§ What is being asked
Turn the items below into a numbered list, dropping any blank lines.

§ Input data
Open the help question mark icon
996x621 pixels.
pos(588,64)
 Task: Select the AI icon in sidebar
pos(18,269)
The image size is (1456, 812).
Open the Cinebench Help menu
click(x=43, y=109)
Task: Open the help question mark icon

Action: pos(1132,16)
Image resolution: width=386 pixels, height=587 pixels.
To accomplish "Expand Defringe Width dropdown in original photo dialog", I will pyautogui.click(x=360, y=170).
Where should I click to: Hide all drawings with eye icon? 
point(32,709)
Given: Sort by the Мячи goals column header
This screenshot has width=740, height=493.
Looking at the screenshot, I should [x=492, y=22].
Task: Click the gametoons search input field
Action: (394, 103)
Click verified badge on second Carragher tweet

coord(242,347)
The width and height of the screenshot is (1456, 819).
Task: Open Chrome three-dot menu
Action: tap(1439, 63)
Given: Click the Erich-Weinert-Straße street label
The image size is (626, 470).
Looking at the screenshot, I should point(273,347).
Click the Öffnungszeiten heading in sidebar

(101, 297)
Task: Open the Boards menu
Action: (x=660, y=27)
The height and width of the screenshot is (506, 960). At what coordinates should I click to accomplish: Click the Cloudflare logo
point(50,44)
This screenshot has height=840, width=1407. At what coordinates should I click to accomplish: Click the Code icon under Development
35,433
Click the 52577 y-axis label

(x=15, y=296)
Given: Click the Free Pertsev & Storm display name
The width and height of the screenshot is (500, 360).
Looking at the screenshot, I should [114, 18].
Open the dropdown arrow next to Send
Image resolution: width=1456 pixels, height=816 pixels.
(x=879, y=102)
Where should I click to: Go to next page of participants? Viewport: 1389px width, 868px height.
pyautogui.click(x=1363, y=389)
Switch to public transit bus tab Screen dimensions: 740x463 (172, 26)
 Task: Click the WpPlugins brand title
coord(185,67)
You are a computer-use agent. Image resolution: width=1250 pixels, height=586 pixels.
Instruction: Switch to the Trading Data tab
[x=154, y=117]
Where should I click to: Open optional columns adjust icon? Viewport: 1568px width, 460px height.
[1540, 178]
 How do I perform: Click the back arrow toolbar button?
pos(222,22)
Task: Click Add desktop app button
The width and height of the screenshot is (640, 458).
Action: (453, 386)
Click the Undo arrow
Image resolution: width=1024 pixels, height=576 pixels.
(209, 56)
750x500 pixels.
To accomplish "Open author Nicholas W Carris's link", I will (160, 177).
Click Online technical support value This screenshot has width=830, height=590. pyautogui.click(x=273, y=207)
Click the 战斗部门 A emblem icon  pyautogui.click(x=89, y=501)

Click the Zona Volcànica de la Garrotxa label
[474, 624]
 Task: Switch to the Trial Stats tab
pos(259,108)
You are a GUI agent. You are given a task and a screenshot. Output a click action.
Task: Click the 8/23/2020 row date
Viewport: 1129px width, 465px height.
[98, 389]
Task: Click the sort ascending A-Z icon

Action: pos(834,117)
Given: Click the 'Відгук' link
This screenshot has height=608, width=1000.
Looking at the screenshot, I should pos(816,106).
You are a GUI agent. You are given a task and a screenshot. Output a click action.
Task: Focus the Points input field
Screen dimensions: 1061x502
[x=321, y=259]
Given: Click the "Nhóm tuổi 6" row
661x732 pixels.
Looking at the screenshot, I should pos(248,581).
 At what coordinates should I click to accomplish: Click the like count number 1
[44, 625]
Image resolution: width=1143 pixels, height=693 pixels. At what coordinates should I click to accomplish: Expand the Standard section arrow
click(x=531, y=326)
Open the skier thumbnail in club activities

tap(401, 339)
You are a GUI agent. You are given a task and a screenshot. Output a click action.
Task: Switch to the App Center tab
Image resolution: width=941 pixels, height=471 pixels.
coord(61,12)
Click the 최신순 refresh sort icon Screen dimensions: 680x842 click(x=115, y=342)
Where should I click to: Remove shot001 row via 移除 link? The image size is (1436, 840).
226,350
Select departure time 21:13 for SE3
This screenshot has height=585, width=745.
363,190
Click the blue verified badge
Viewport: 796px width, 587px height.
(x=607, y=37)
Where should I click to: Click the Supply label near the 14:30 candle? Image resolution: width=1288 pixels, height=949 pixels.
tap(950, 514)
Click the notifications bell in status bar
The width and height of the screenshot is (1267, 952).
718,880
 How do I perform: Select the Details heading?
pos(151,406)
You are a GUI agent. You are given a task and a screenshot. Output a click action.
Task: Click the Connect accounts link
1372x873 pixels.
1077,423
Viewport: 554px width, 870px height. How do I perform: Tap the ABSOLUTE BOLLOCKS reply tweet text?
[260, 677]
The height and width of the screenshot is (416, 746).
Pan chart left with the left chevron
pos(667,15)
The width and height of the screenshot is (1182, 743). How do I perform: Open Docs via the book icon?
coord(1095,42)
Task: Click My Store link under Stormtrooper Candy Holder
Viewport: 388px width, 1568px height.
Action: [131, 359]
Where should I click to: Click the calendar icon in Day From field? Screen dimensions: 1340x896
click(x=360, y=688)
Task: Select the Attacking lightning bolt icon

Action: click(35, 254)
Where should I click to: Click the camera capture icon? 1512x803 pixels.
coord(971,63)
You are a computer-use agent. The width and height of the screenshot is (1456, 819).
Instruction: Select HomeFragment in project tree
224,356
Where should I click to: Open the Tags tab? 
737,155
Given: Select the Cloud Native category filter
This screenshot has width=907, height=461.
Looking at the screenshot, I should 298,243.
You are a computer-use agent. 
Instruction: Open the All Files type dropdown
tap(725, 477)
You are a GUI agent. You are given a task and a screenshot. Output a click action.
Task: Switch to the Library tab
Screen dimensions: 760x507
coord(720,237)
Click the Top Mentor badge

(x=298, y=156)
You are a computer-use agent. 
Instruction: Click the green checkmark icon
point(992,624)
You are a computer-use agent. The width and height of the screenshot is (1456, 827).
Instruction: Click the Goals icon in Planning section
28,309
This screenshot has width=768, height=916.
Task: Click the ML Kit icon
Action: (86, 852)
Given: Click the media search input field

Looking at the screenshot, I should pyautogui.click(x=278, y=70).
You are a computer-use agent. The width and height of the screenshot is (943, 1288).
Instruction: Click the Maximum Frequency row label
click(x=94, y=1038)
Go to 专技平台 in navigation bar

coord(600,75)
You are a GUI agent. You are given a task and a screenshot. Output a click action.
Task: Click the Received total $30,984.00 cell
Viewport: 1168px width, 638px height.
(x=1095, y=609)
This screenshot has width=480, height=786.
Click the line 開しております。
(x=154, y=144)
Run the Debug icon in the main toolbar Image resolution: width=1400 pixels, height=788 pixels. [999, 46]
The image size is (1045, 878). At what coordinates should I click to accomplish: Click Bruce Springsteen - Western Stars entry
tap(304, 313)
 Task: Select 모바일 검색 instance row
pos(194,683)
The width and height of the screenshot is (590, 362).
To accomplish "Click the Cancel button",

§ Solution below
1. Open the help question mark icon
2. 996x621 pixels.
3. pos(588,64)
4.  Task: Select the AI icon in sidebar
5. pos(18,269)
6. The image size is (1456, 812).
7. Open the Cinebench Help menu
8. click(x=43, y=109)
9. Task: Open the help question mark icon
10. Action: pos(1132,16)
11. Image resolution: width=386 pixels, height=587 pixels.
12. To accomplish "Expand Defringe Width dropdown in original photo dialog", I will pyautogui.click(x=360, y=170).
13. Where should I click to: Hide all drawings with eye icon? 
14. point(32,709)
15. Given: Sort by the Мячи goals column header
16. This screenshot has width=740, height=493.
17. Looking at the screenshot, I should [x=492, y=22].
18. Task: Click the gametoons search input field
19. Action: (394, 103)
20. Click verified badge on second Carragher tweet
21. coord(242,347)
22. The width and height of the screenshot is (1456, 819).
23. Task: Open Chrome three-dot menu
24. Action: tap(1439, 63)
25. Given: Click the Erich-Weinert-Straße street label
26. The image size is (626, 470).
27. Looking at the screenshot, I should point(273,347).
28. Click the Öffnungszeiten heading in sidebar
29. (101, 297)
30. Task: Open the Boards menu
31. Action: (x=660, y=27)
32. The height and width of the screenshot is (506, 960). At what coordinates should I click to accomplish: Click the Cloudflare logo
33. point(50,44)
34. This screenshot has height=840, width=1407. At what coordinates should I click to accomplish: Click the Code icon under Development
35. 35,433
36. Click the 52577 y-axis label
37. (x=15, y=296)
38. Given: Click the Free Pertsev & Storm display name
39. The width and height of the screenshot is (500, 360).
40. Looking at the screenshot, I should [114, 18].
41. Open the dropdown arrow next to Send
42. Image resolution: width=1456 pixels, height=816 pixels.
43. (x=879, y=102)
44. Where should I click to: Go to next page of participants? Viewport: 1389px width, 868px height.
45. pyautogui.click(x=1363, y=389)
46. Switch to public transit bus tab Screen dimensions: 740x463 (172, 26)
47.  Task: Click the WpPlugins brand title
48. coord(185,67)
49. You are a computer-use agent. Image resolution: width=1250 pixels, height=586 pixels.
50. Instruction: Switch to the Trading Data tab
51. [x=154, y=117]
52. Where should I click to: Open optional columns adjust icon? Viewport: 1568px width, 460px height.
53. [1540, 178]
54.  How do I perform: Click the back arrow toolbar button?
55. pos(222,22)
56. Task: Click Add desktop app button
57. The width and height of the screenshot is (640, 458).
58. Action: (453, 386)
59. Click the Undo arrow
60. Image resolution: width=1024 pixels, height=576 pixels.
61. (209, 56)
62. 750x500 pixels.
63. To accomplish "Open author Nicholas W Carris's link", I will (160, 177).
64. Click Online technical support value This screenshot has width=830, height=590. pyautogui.click(x=273, y=207)
65. Click the 战斗部门 A emblem icon  pyautogui.click(x=89, y=501)
66. Click the Zona Volcànica de la Garrotxa label
67. [474, 624]
68.  Task: Switch to the Trial Stats tab
69. pos(259,108)
70. You are a GUI agent. You are given a task and a screenshot. Output a click action.
71. Task: Click the 8/23/2020 row date
72. Viewport: 1129px width, 465px height.
73. [98, 389]
74. Task: Click the sort ascending A-Z icon
75. Action: pos(834,117)
76. Given: Click the 'Відгук' link
77. This screenshot has height=608, width=1000.
78. Looking at the screenshot, I should pos(816,106).
79. You are a GUI agent. You are given a task and a screenshot. Output a click action.
80. Task: Focus the Points input field
81. Screen dimensions: 1061x502
82. [x=321, y=259]
83. Given: Click the "Nhóm tuổi 6" row
84. 661x732 pixels.
85. Looking at the screenshot, I should pos(248,581).
86.  At what coordinates should I click to accomplish: Click the like count number 1
87. [44, 625]
88. Image resolution: width=1143 pixels, height=693 pixels. At what coordinates should I click to accomplish: Expand the Standard section arrow
89. click(x=531, y=326)
90. Open the skier thumbnail in club activities
91. tap(401, 339)
92. You are a GUI agent. You are given a task and a screenshot. Output a click action.
93. Task: Switch to the App Center tab
94. Image resolution: width=941 pixels, height=471 pixels.
95. coord(61,12)
96. Click the 최신순 refresh sort icon Screen dimensions: 680x842 click(x=115, y=342)
97. Where should I click to: Remove shot001 row via 移除 link? The image size is (1436, 840).
98. 226,350
99. Select departure time 21:13 for SE3
100. This screenshot has height=585, width=745.
101. 363,190
102. Click the blue verified badge
103. Viewport: 796px width, 587px height.
104. (x=607, y=37)
105. Where should I click to: Click the Supply label near the 14:30 candle? Image resolution: width=1288 pixels, height=949 pixels.
106. tap(950, 514)
107. Click the notifications bell in status bar
108. The width and height of the screenshot is (1267, 952).
109. 718,880
110.  How do I perform: Select the Details heading?
111. pos(151,406)
112. You are a GUI agent. You are given a task and a screenshot. Output a click action.
113. Task: Click the Connect accounts link
114. 1372x873 pixels.
115. 1077,423
116. Viewport: 554px width, 870px height. How do I perform: Tap the ABSOLUTE BOLLOCKS reply tweet text?
117. [260, 677]
118. The height and width of the screenshot is (416, 746).
119. Pan chart left with the left chevron
120. pos(667,15)
121. The width and height of the screenshot is (1182, 743). How do I perform: Open Docs via the book icon?
122. coord(1095,42)
123. Task: Click My Store link under Stormtrooper Candy Holder
124. Viewport: 388px width, 1568px height.
125. Action: [131, 359]
126. Where should I click to: Click the calendar icon in Day From field? Screen dimensions: 1340x896
127. click(x=360, y=688)
128. Task: Select the Attacking lightning bolt icon
129. Action: click(35, 254)
130. Where should I click to: Click the camera capture icon? 1512x803 pixels.
131. coord(971,63)
132. You are a computer-use agent. The width and height of the screenshot is (1456, 819).
133. Instruction: Select HomeFragment in project tree
134. 224,356
135. Where should I click to: Open the Tags tab? 
136. 737,155
137. Given: Select the Cloud Native category filter
138. This screenshot has width=907, height=461.
139. Looking at the screenshot, I should 298,243.
140. You are a computer-use agent. 
141. Instruction: Open the All Files type dropdown
142. tap(725, 477)
143. You are a GUI agent. You are given a task and a screenshot. Output a click action.
144. Task: Switch to the Library tab
145. Screen dimensions: 760x507
146. coord(720,237)
147. Click the Top Mentor badge
148. (x=298, y=156)
149. You are a computer-use agent. 
150. Instruction: Click the green checkmark icon
151. point(992,624)
152. You are a computer-use agent. The width and height of the screenshot is (1456, 827).
153. Instruction: Click the Goals icon in Planning section
154. 28,309
155. This screenshot has width=768, height=916.
156. Task: Click the ML Kit icon
157. Action: (86, 852)
158. Given: Click the media search input field
159. Looking at the screenshot, I should pyautogui.click(x=278, y=70).
160. You are a computer-use agent. The width and height of the screenshot is (943, 1288).
161. Instruction: Click the Maximum Frequency row label
162. click(x=94, y=1038)
163. Go to 专技平台 in navigation bar
164. coord(600,75)
165. You are a GUI agent. You are given a task and a screenshot. Output a click action.
166. Task: Click the Received total $30,984.00 cell
167. Viewport: 1168px width, 638px height.
168. (x=1095, y=609)
169. This screenshot has width=480, height=786.
170. Click the line 開しております。
171. (x=154, y=144)
172. Run the Debug icon in the main toolbar Image resolution: width=1400 pixels, height=788 pixels. [999, 46]
173. The image size is (1045, 878). At what coordinates should I click to accomplish: Click Bruce Springsteen - Western Stars entry
174. tap(304, 313)
175.  Task: Select 모바일 검색 instance row
176. pos(194,683)
177. The width and height of the screenshot is (590, 362).
178. To accomplish "Click the Cancel button",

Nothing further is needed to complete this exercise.